Treatment of Multidrug-resistant Gram-Negative Skin and Soft Tissue Infections

Jean-Francois Jabbour; Sima L. Sharara; Souha S. Kanj


Curr Opin Infect Dis. 2020;33(2):146-154. 

In This Article

Management of Skin and Soft Tissue Infection by Metallo-beta-lactamase-producing Carbapenem-resistant Enterobacteriaceae

An intrinsic resistance is conferred to β-lactam antibiotics for NDM producers, except for aztreonam. Avibactam does not possess the ability to inhibit MBL Class B and many Class D enzymes.[16] Hence, the combination of ceftazidime–avibactam and aztreonam was investigated and found to be synergistic[42] and safe[43] in most cases of NDM-CREs.

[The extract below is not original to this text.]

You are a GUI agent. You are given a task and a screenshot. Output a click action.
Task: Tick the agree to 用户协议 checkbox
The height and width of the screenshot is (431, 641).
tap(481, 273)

The combination of aztreonam–avibactam protects aztreonam from hydrolysis and provides synergy in antimicrobial activity against multiple β-lactamase-expressing strains with a wide MIC range.[44] In-vitro studies have shown that aztreonam-avibactam was highly active against all CRE strains (KPC, OXA-48, MBL) and MDR strains,[45–47] but showed diminished activity against some Escherichia coli isolates, which harbor an amino-acid insertion in PBP3.[47,48] An ongoing multicenter phase 3 clinical trial is assessing the safety and tolerability of aztreonam–avibactam with metronidazole to meropenem and colistin for cIAI ( Identifier: NCT03329092). A similar phase 3 trial is examining aztreonam–avibactam compared with BAT for hospitalized patients with infections including cIAI, cUTI, nosocomial pneumonia and bloodstream infections with MBL-producing GNB ( Identifier: NCT03580044). The results of these studies could provide insight into the role of aztreonam–avibactam in the management of MDR-GNB infections, although its use in SSTIs remains unknown.